[Word and item position data]
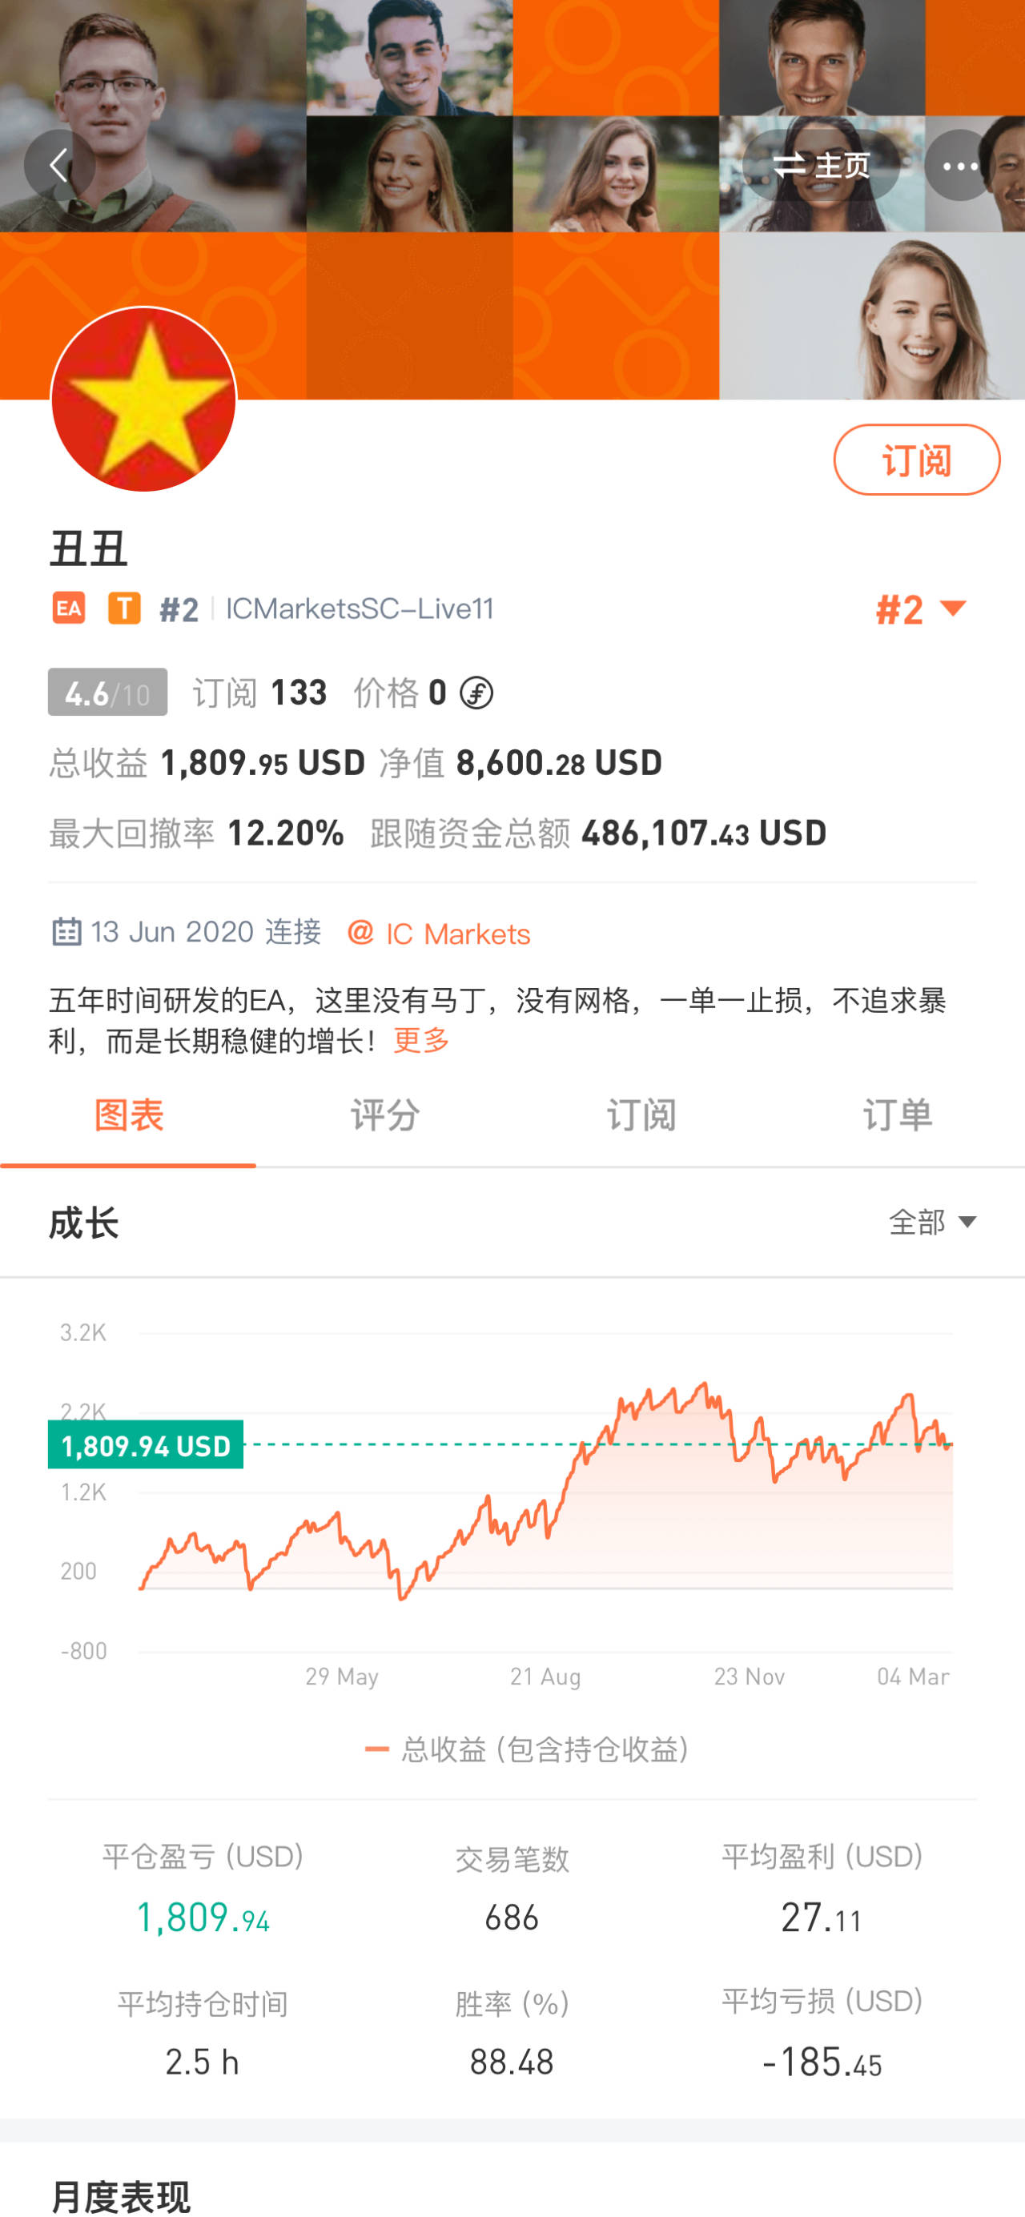Image resolution: width=1025 pixels, height=2217 pixels.
Task: Toggle the 总收益 chart legend series
Action: 526,1750
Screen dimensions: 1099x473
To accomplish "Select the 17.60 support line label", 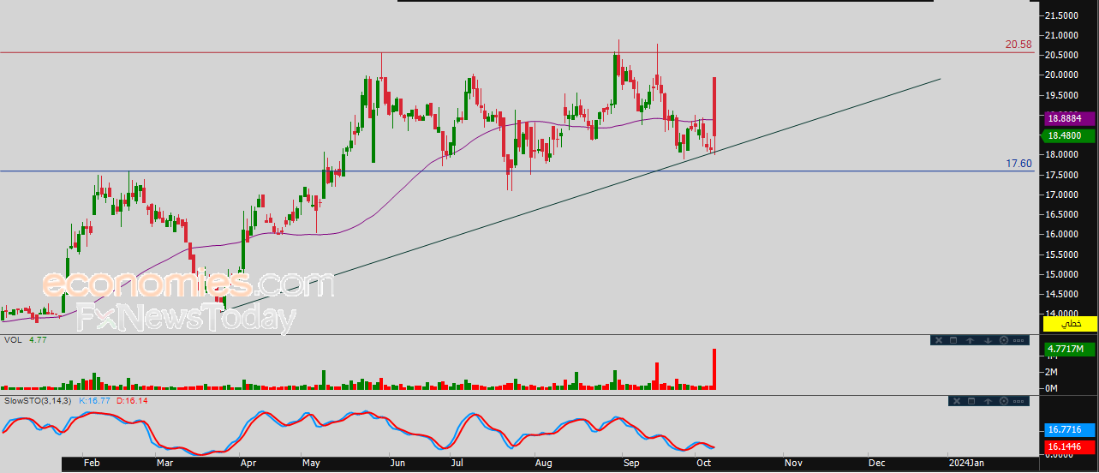I will [x=1018, y=163].
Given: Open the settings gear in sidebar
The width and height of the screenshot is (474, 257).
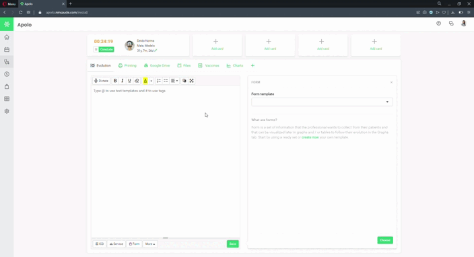Looking at the screenshot, I should (x=7, y=111).
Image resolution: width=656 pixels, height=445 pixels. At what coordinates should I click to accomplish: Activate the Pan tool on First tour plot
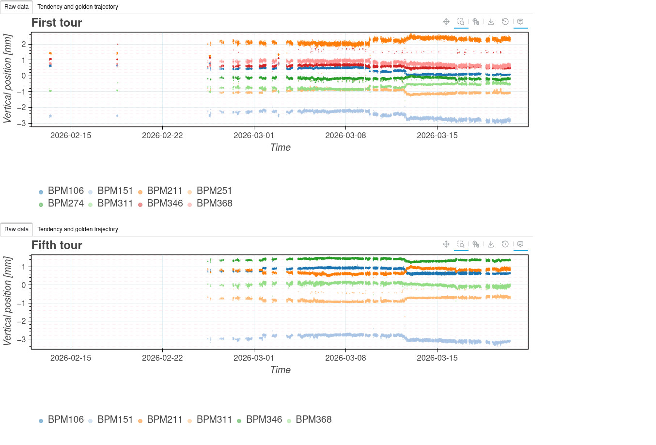point(446,22)
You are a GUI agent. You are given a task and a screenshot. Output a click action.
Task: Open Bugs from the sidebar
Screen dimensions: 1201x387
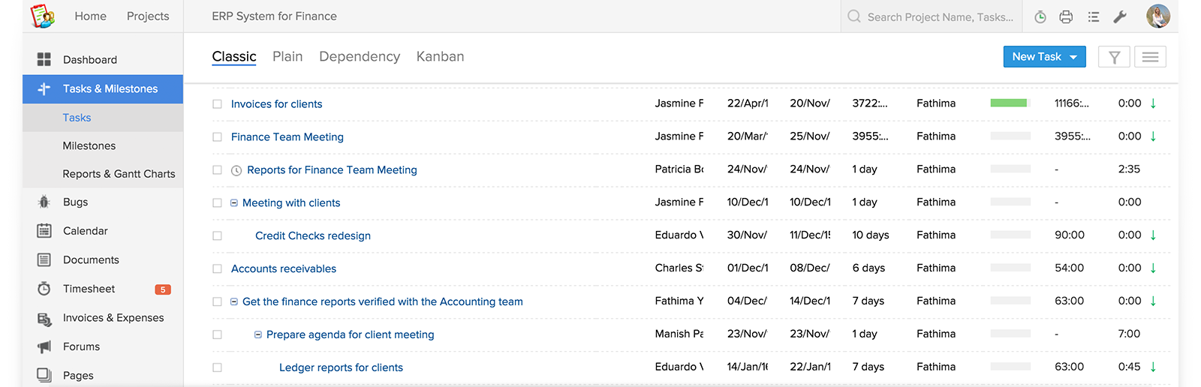click(x=75, y=203)
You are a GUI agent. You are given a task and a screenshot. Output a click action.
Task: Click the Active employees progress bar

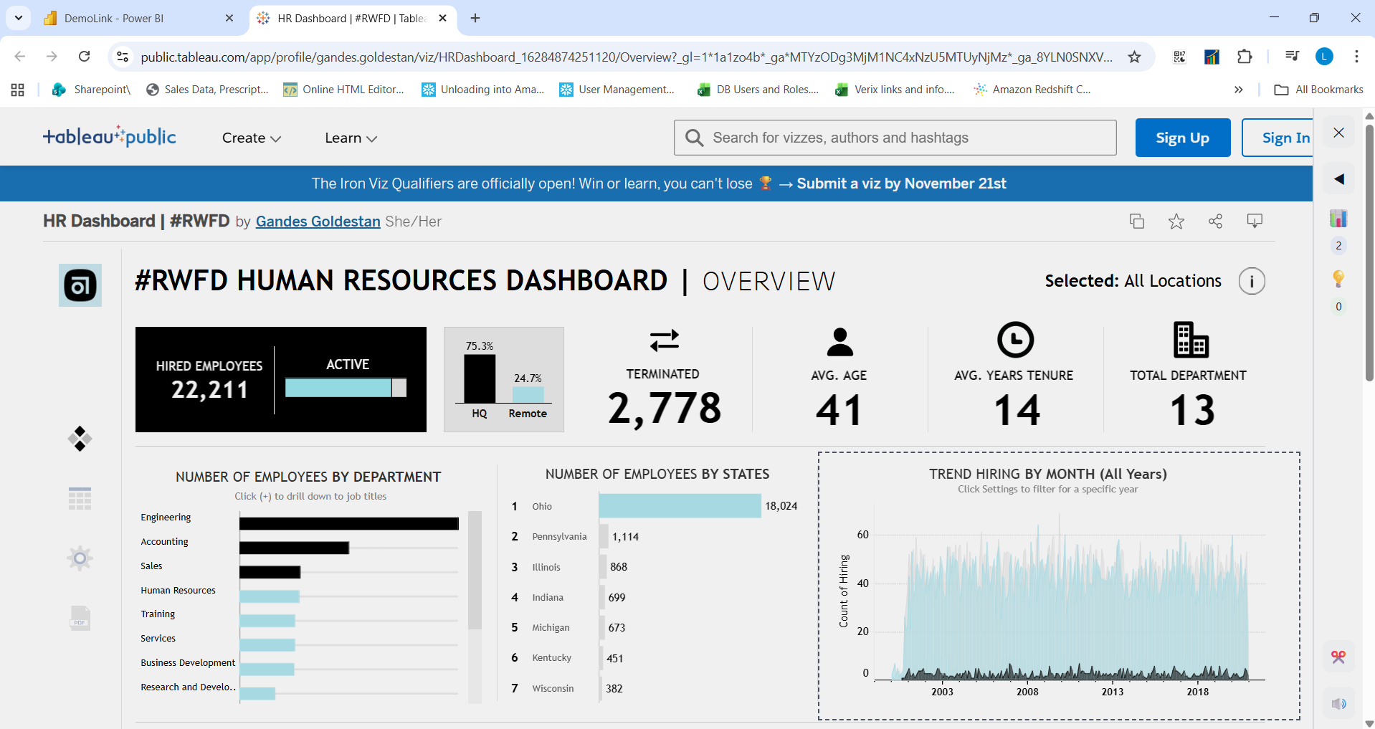(337, 387)
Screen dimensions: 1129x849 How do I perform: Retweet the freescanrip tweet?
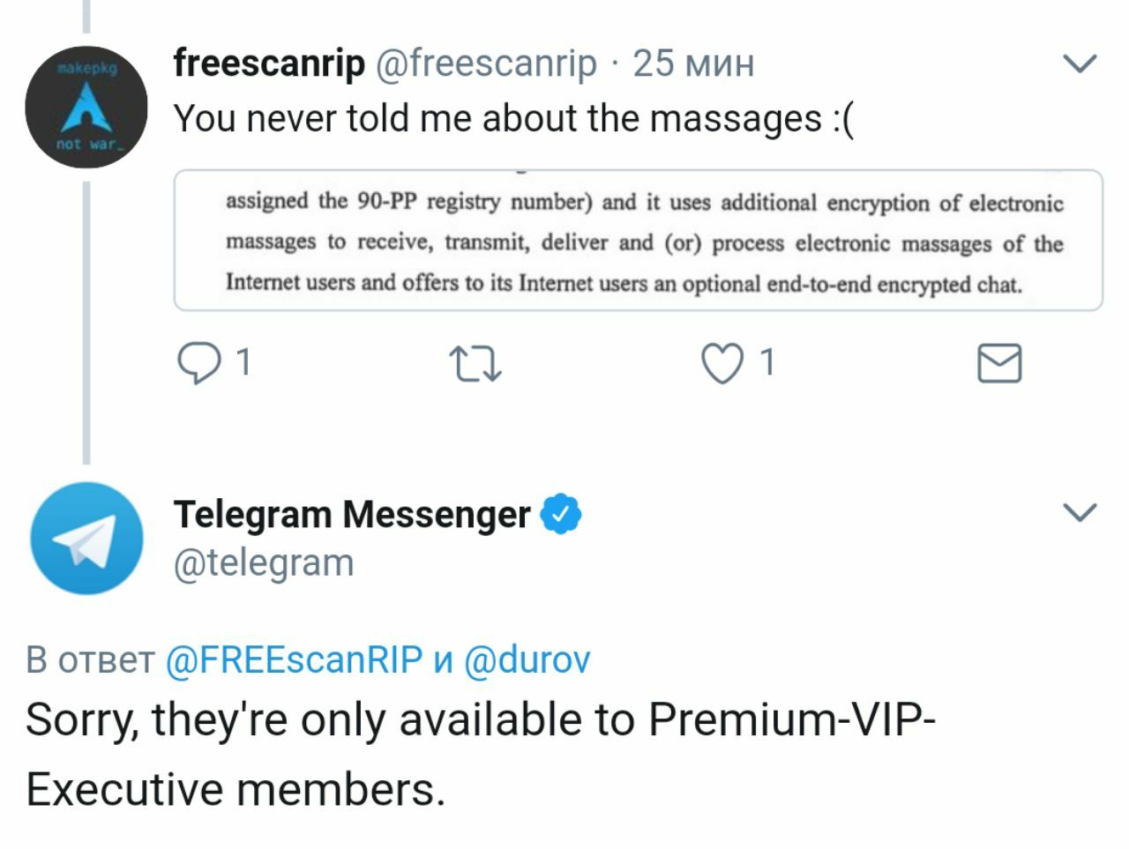[475, 363]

▸ What to do:
Starting at the line that contains "Given: Open the settings gear in sidebar" and ending after the line that contains "click(x=75, y=203)", rewrite those lines with "sidebar" swapped for "side panel" and everything else kept the same. Leave the pictures out of your answer.

▸ Written solution:
Given: Open the settings gear in side panel
The width and height of the screenshot is (474, 257).
Looking at the screenshot, I should (x=7, y=111).
Image resolution: width=656 pixels, height=445 pixels. At what coordinates should I click to accomplish: Activate the Pan tool on First tour plot
point(446,22)
You are a GUI agent. You are given a task and a screenshot. Output a click action.
Task: Open Bugs from the side panel
Screen dimensions: 1201x387
click(x=75, y=203)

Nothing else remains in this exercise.